The spinning tubes can be transported by the transport device or devices, for example upright and in particular on a tube plate. The spinning tubes with the tube plate can also assume the first or second processing position. The processing positions can have a holder for this purpose, for example.

It is conceivable that completely unwound spinning tubes or those found to be unsuitable are transported away from the processing positions and thus the winding station by the same transport device or the same sections of the transport device. However, separate means can also be provided at the winding station for this purpose.

The winding unit according to the invention with a first processing position for a first spinning tube, with a bobbin holder for a bobbin tube and with a splicer for joining yarn ends is designed to unwind yarn from the first spinning tube and to wind it onto the bobbin tube. The winding station is characterized by a second processing position for a second spinning tube and a receiving device which is designed to take up a yarn end of the second spinning tube during a rewinding process of the first spinning tube.

The winding station is designed in particular to carry out the method described above. In particular, the winding unit can have a controller that is designed to control the winding unit according to the method described above. As already described, by keeping a second spinning tube ready in the second processing position, a particularly fast continuation of a rewinding process can be guaranteed. In addition, once the yarn end has been placed in the receiving device, it is immediately available for a splicing process, for example. Downtimes at the winding unit according to the invention are thus reduced.

The processing positions are distinguished, for example, by the fact that they are designed to receive wound spinning tubes and to hold them during a rewinding process. The processing positions can, for example, each have a sensor for detecting the presence of a spinning tube. The processing positions can be arranged, for example, at a lower end of the winding unit and are in particular located next to or in front of one another.

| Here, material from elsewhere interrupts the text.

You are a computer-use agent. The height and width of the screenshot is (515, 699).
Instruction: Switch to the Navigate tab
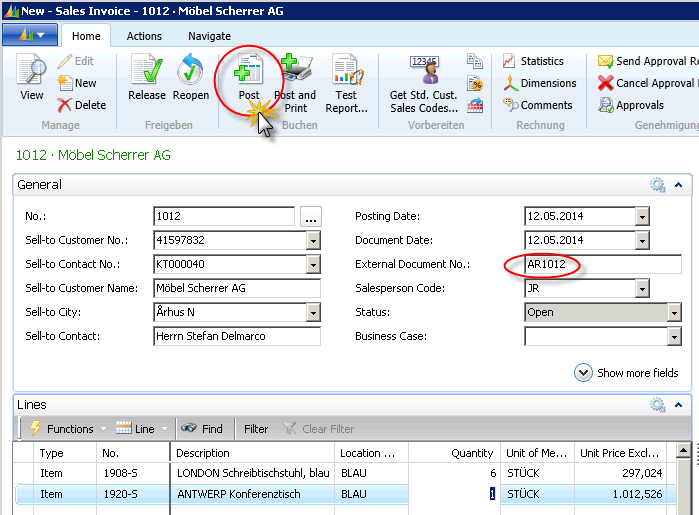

The receiving device is characterized in that it is designed to receive and hold a yarn end. The receiving device can be designed as a clamp, for example. Holding the yarn end can be ensured, for example, by spring tension. It is also conceivable that the receiving device is designed to be active and can be opened and closed, for example, by means of an actuator. It is conceivable that the receiving device is designed to feed the yarn end to the splicer. For this purpose, the receiving device can be designed to be movable, for example.

The winding unit can, for example, also have a first means for finding and detecting a yarn end. This first means is designed, for example, as a preferably pivotable suction tube with a suction nozzle. The first means is also designed in particular to locate and detect a yarn end that has run onto the bobbin tube. Furthermore, this first means is designed, for example, to feed the yarn end that has been found and taken to the splicer by a pivoting movement. The winding station may also include a second means for locating and grasping a yarn end. This second means is also designed, for example, as a preferably pivotable suction tube with a suction nozzle. The second means is designed in particular to locate and detect a yarn end of a spinning tube. In addition, the second means is designed, for example, to feed the yarn end found and gripped in this way to the splicer by a pivoting movement.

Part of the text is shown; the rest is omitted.